Non à la violence des jeunes : trouvons des solutions pour tous !
Jeudi 30 août 2007La société évolue, les jeunes d’aujourd’hui appréhendent davantage l’avenir que les générations précédentes. Ils sont souvent sans repère, certains même n’ont pas acquis les règles élémentaires de la vie en société. Personne ne peut nier le fait que la délinquance juvénile est en perpétuelle augmentation. Il suffit de lire la presse pour s’en rendre compte. Au quotidien des articles relatent des faits commis par des mineurs quelquefois d’une rare violence. Fermer les yeux, n’est-ce pas accepter cet état de fait ? La répression est une solution en soi, comme par exemple le durcissement du code pénal pour les mineurs délinquants, mais elle ne doit en aucun cas être l’unique réponse au problème. Les bouleversements ambiants, l’insécurité de l’emploi, le chômage, les transformations de la cellule familiale, sont autant de causes qui peuvent créer des états de violence. Pour aider cette jeunesse à retrouver des repères, il faut lui fournir des réponses claires et fermes afin de la mettre face à ses responsabilités. Redonner aux jeunes le goût de l’effort, l’ambition et la motivation n’est-ce pas là une première étape qui permettrait peut-être de diminuer les causes et par là même d’éradiquer autant que faire se peut la violence juvénile.
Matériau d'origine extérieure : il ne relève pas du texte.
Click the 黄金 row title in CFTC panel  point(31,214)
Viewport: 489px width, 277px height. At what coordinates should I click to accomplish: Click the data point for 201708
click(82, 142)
Seulement qui sont les personnes les plus à même de fournir ces aides ? Selon moi, la clé du problème repose sur les parents. De plus en plus, les jeunes sont livrés à eux-mêmes, ils ne reçoivent plus les bases élémentaires éducatives, certains créent ensuite des situations délicates à l’école. Montrer du doigt les enseignants qui quelquefois ont du mal à gérer leur classe, n’est-ce pas là aussi une solution facile. Il est vrai que l’école doit également se donner les moyens de contrer cette violence en apportant des mesures disciplinaires plus strictes et en impliquant également les parents dans leur fonction première d’éducateurs.
Des solutions, il en existe, mais si celles-ci restent au placard, la société ira droit dans le mur.